3. On October 23, 1981, Judge Boles issued an
order staying the execution previously set for November 1, 1981.
4. On November 25, 1981, Smith filed a petition
to stay the execution set for December 1, 1981. Judge Boles granted
the stay on November 30, 1981, pending perfection of an appeal to
the Indiana Supreme Court.
5. On July 24, 1984, the Indiana Supreme Court
unanimously affirmed Smith's conviction and sentence. Smith v. State,
465 N.E.2d 1105 (Ind. 1984).
6. On October 12, 19984, the Indiana Supreme
Court stayed the execution previously set for October 18, 1984, by
Judge Boles. On December 4, 1984, the Indiana Supreme Court vacated
the stay of execution.
7. On December 10, 1984, Judge Boles ordered
Smith to be executed on January 10, 1985. Smith obtained a stay of
the order pending his pursuit of post-conviction relief.
8. On August 2, 1985, Smith filed an Amended
Petition for Post-Conviction Relief in state trial court.
Evidentiary hearings were held on December 5-6, 1985. Judge Patricia
Gifford denied the petition on September 29, 1986.
9. On October 8, 1986, Judge Boles issued an
order setting an execution date of November 10, 1986.
10. On October 24, 1986, the Indiana Supreme
Court granted Smith's Petition for a Stay of Execution pending a
decision on appeal of the denial of post-conviction relief to the
Indiana Supreme Court or a decision on a Petition for Writ of
Certiorari to the United States Supreme Court. 11. On December 16,
1987, the Indiana Supreme Court unanimously affirmed the denial of
the post-conviction relief petition. Smith v. State, 516 N.E.2d 1055
(Ind. 1987), cert. denied, 488 U.S. 934 (1988).
12. On October 31, 1988, the United States
Supreme Court denied Smith's Petition for Writ of Certiorari on the
denial of post-conviction relief. Smith v. State, 488 U.S. 934
(1988).
13. On November 4, 1988, Judge Boles set an
execution date of December 11, 1988.
14. On November 25, 1988, Smith filed a Petition
for Writ of Habeas Corpus in the United States District Court for
the Northern District of Indiana.
15. On November 29, 1988, the United States
District Court granted a stay of execution pending disposition of
the habeas petition.
16. On March 29, 1989, Chief Judge Allen Sharp of
the U.S. District Court heard arguments on the habeas petition.
17. On May 19, 1989, Chief Judge Sharp stayed the
habeas proceedings at Smith's request pending the filing and
disposition of a second post-conviction relief petition.
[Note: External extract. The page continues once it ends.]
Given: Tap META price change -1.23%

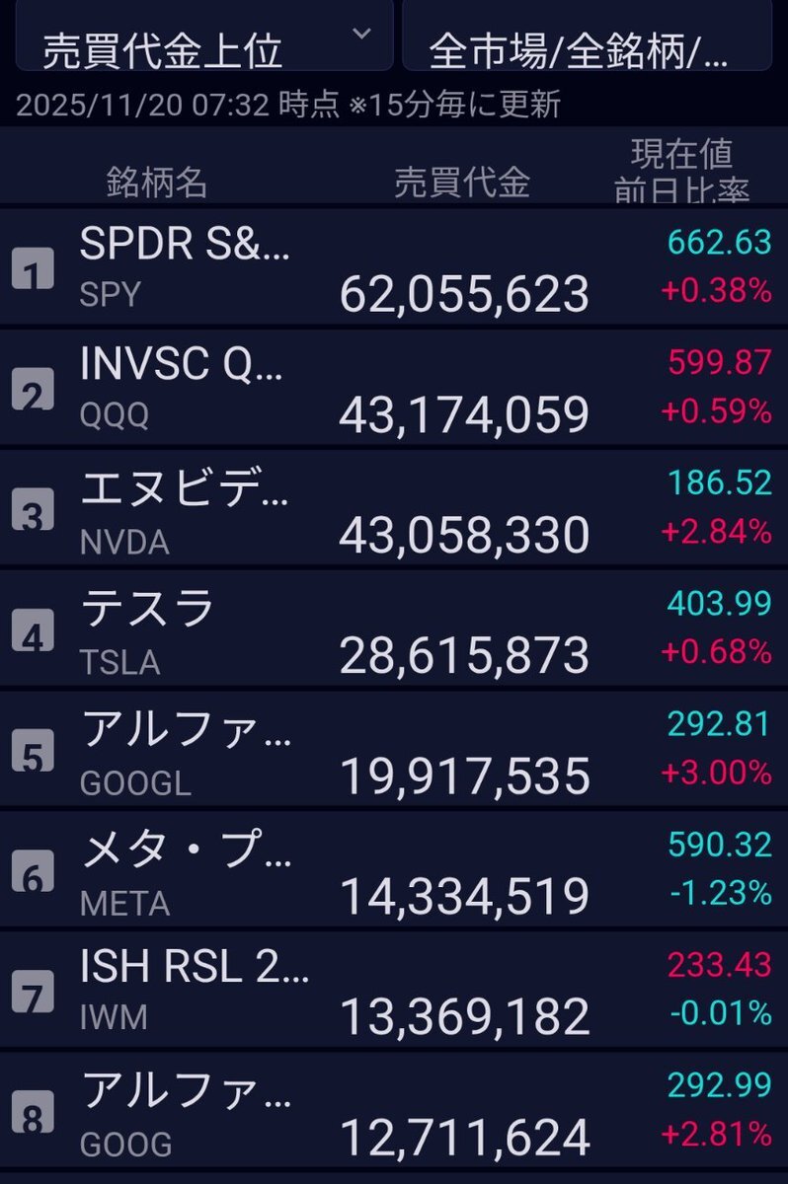Looking at the screenshot, I should tap(721, 893).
18. On October 3, 1990, Smith filed his second
Petition for Post-Conviction Relief. The state trial court dismissed
the petition on November 14, 1991.
19. On May 12, 1993, the Indiana Supreme Court
affirmed the dismissal of the second post-conviction relief petition
and remanded the matter to the trial court to set a date for Smith's
execution. Smith v. State, 613 N.E.2d 412 (Ind. 1993). On October 4,
1993, the Indiana Supreme Court denied rehearing.
20. On April 25, 1994, the United States Supreme
Court denied Smith's Petition for Writ of Certiorari. Smith v.
State, 114 S. Ct. 1634 (1994).
21. On October 14, 1994, the United States
District Court heard oral arguments on the habeas petition. On
October 31, 1994, Chief Judge Sharp denied Smith's habeas petition
and request for an evidentiary hearing. Smith v. Farley, 873 F.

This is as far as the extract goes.